U.S. Sen. Bob Casey, D-Pa., right, talks with Allegheny-Fayette Central Labor Council President Darrin Kelly and striking Pittsburgh Post-Gazette workers in front of the Post-Gazette newsroom on Pittsburgh’s North Shore on Monday, Oct. 24, 2022. (Pam Panchak/Pittsburgh Union Progress)
[Disclosure: The writer is a former Post-Gazette employee and former Guild member.]
PITTSBURGH – During one of the most consequential midterm elections in years, a large chunk of the journalists in Pennsylvania’s second-largest city were on strike.
The Newspaper Guild of Pittsburgh, which represents newsroom employees at the paper, narrowly voted to strike on Oct. 18. And in staunchly pro-labor Allegheny County, politicians have overwhelmingly sided with the newsroom workers.
The Guild joined three other Post-Gazette unions, representing workers in the paper’s printing, designing, distribution, and ad departments, who began a strike on Oct. 6. The workers have been without a contract since 2017.
The Guild voted 38- 36 to strike on Oct. 18, after its parent union, the Communications Workers of America, told the Guild if its members didn’t join the other unions on strike, the Guild would lose its charter. Some Guild members resigned in protest and have continued to work.
The support from local political leaders has gone beyond refusing to cross the physical picket line of workers outside the PG’s North Shore office. U.S. Rep.-elect Chris Deluzio refused to grant an interview to non-union reporters at the PG after his election day victory, according to a story on the Post-Gazette’s website.
Deluizo’s spokesperson Matt Koos confirmed to the Capital-Star that he “declined to provide comment to the Post-Gazette after we won to support the CWA, Teamsters, and Guild members who are on the strike line still.”

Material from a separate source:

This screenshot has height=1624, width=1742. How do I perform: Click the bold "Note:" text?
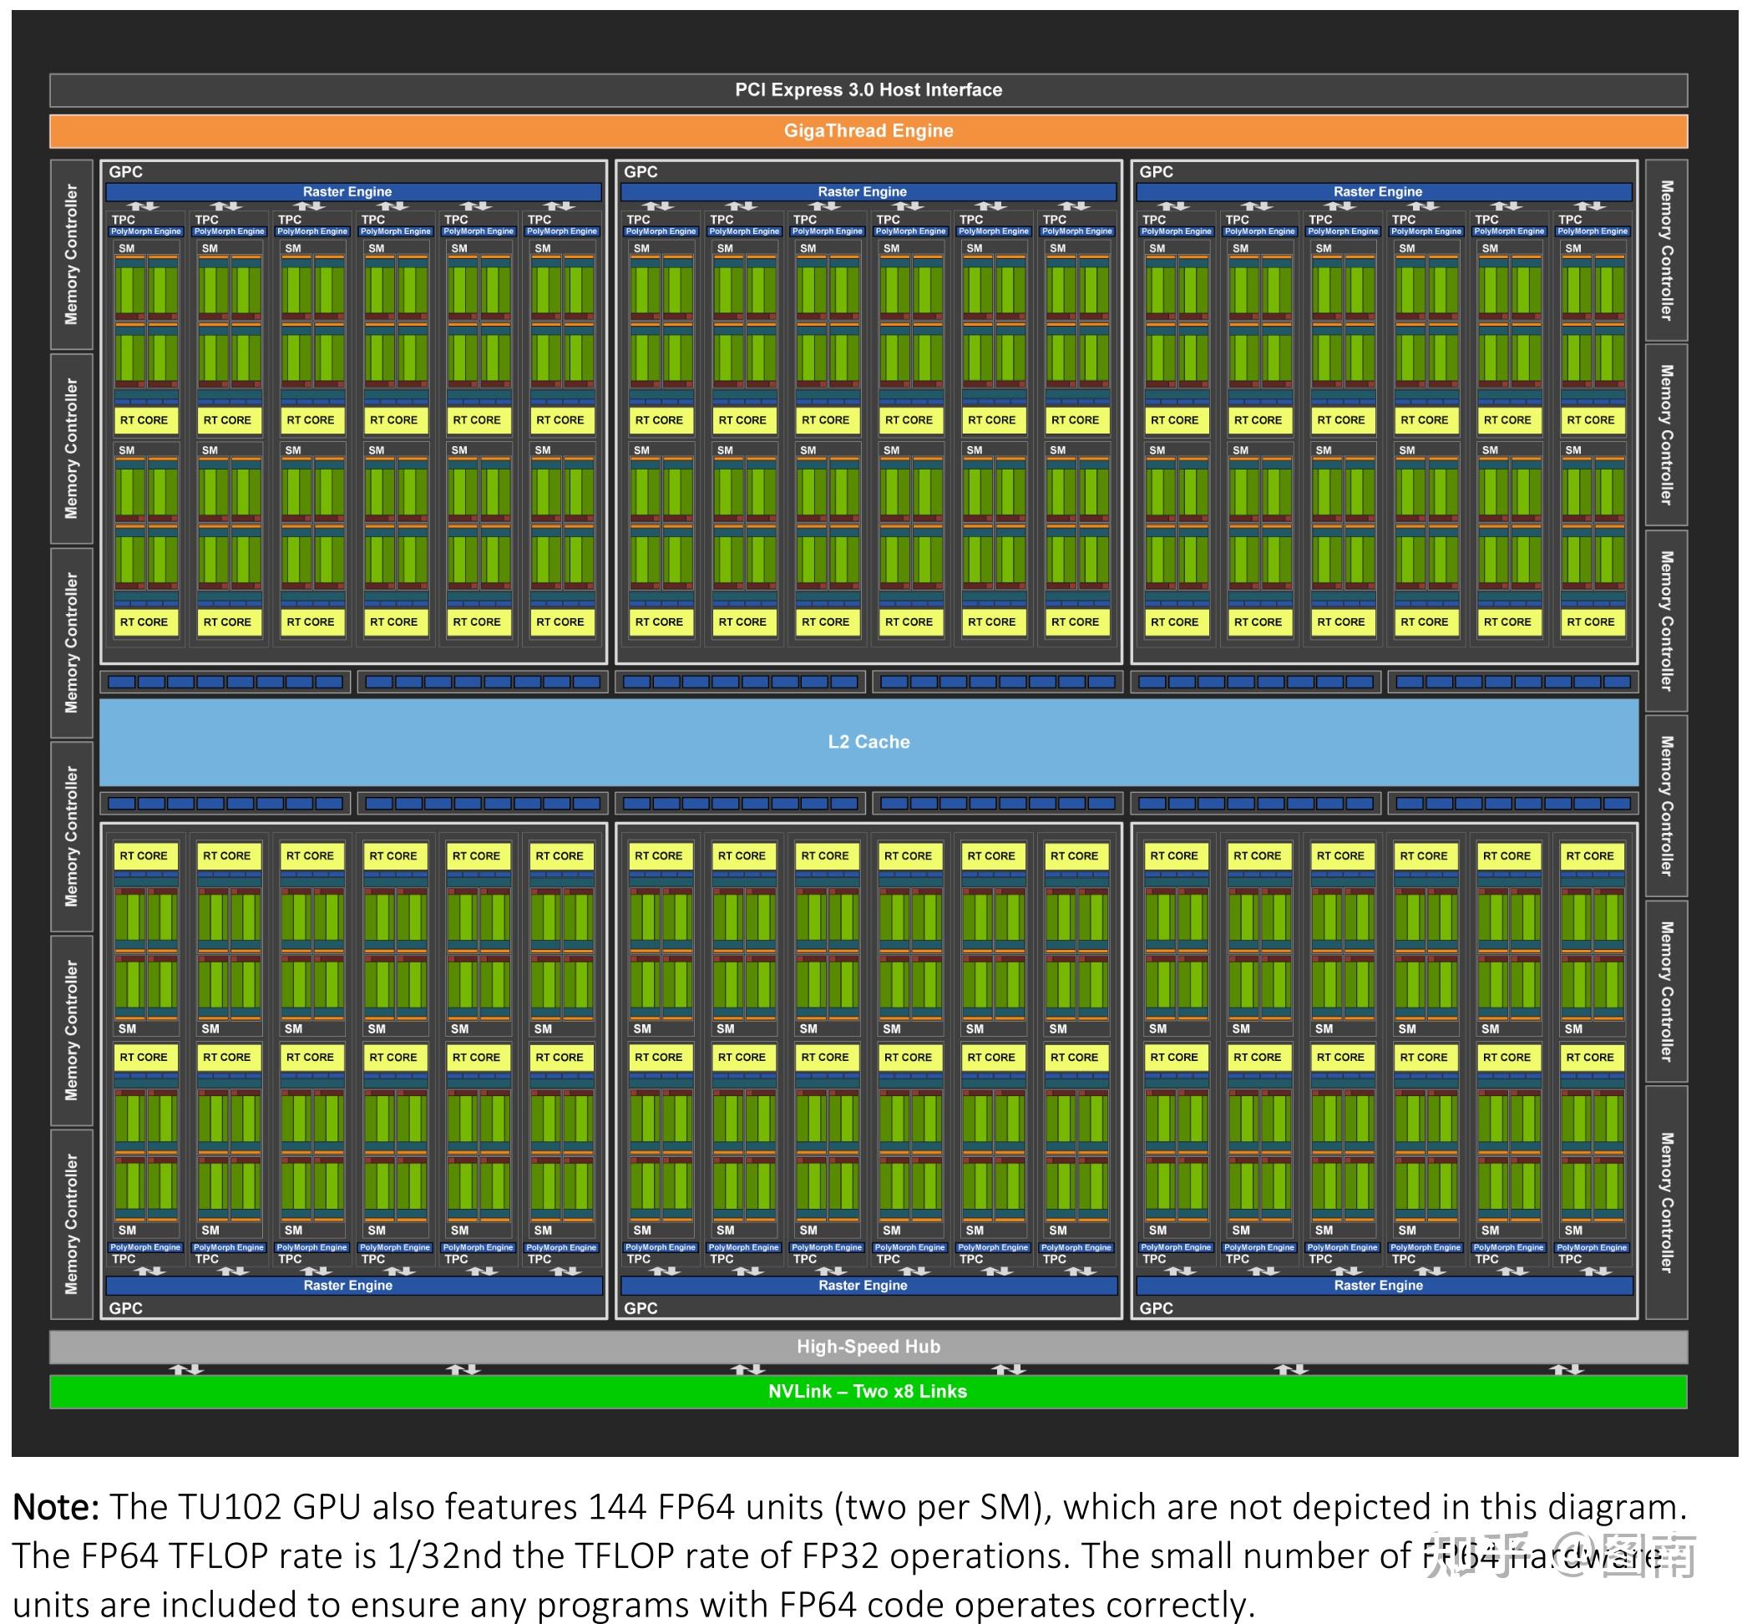pyautogui.click(x=56, y=1507)
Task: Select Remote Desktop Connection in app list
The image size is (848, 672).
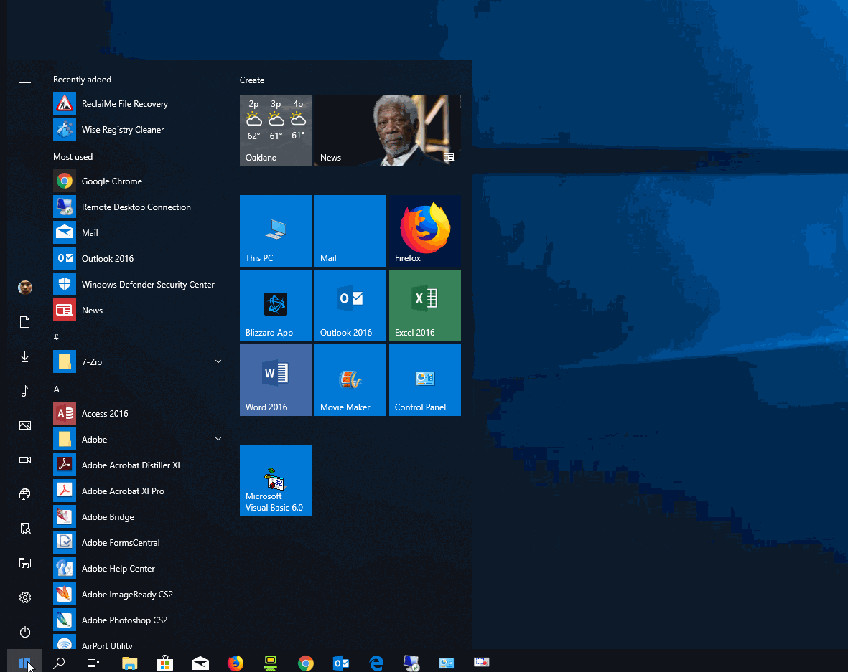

U.S. Sen.-elect John Fetterman declined to meet with the newspaper’s editorial board to try to secure its endorsement. The Post-Gazette endorsed GOP candidate Mehmet Oz.
“John was never gonna cross the picket line while they were on strike. We didn’t even consider it. It was just a no-go for us,” Fetterman’s Communications Director Joe Calvello told the Capital-Star.
Calvello said the campaign was not overly concerned about missing out on coverage by the Post-Gazette because there are other ways to reach its readers.
“There are other papers in Pittsburgh that don’t have labor issues, TV stations that don’t have labor issues. Our biggest concern is making sure that the owners come to the table and take care of these workers who are busting their asses,” Calvello said.
The Post-Gazette did not respond to a request for comment.
“The support and solidarity shown by the politicians who have stood with us has been — frankly — it’s been overwhelming,” Guild Secretary Alex McCann, a digital news editor at the Post-Gazette, told the Capital-Star.
“We feel really grateful that so many politicians have stood up for us in our fight, which we of course believe is a righteous fight for fair treatment of workers, which is something that hopefully everybody can get behind,” McCann said.
McCann said Deluzio visited the striking workers’ picket line and wasn’t the only politician who refused to take questions from non-union reporters at the newspaper during the strike.
U.S. Sen. Bob Casey, D-Pa., who brought pizza to the picket line, outgoing U.S. Rep. Conor Lamb, D-17th District; state Rep. Malcolm Kenyatta, D-Philadelphia; Allegheny County Councilor Bethany Hallam, and Fetterman all came to show their support in person.
Pittsburgh City Councilors Bruce Kraus and Bobby Wilson both stopped by, with Kraus delivering a Will of Council, a kind of proclamation expressing support.
McCann said the support of political leaders would not affect future news coverage when the Guild members are back at work in the Post-Gazette’s offices.
“I don’t think we’d be worth our salt as journalists if we let something like a senator stopping by with pizzas from Pizza Hut affect our reporting,” he said. “I think — I’m not a mind reader — but I think that all of these politicians understand that’s the case. They support us not only because they’re pro-labor politicians who believe in the importance of strong unions. They also support us because they understand that a fair and free press is critical to democracy.”
The union and management are scheduled to meet at the bargaining table on Nov. 14 at the Omni William Penn Hotel in Downtown Pittsburgh — the first time the two sides have met in person since September of 2020 — McCann said.
He said he wasn’t sure how much the show of support from politicians had affected management’s request to meet, but that it had only strengthened the Guild’s resolve.
“We’re prepared to continue to do things to make it very difficult for the company to continue without us,” McCann said. “We all want to get back to work. it’s up to them to meet us and to do what the company can to get us back to work.”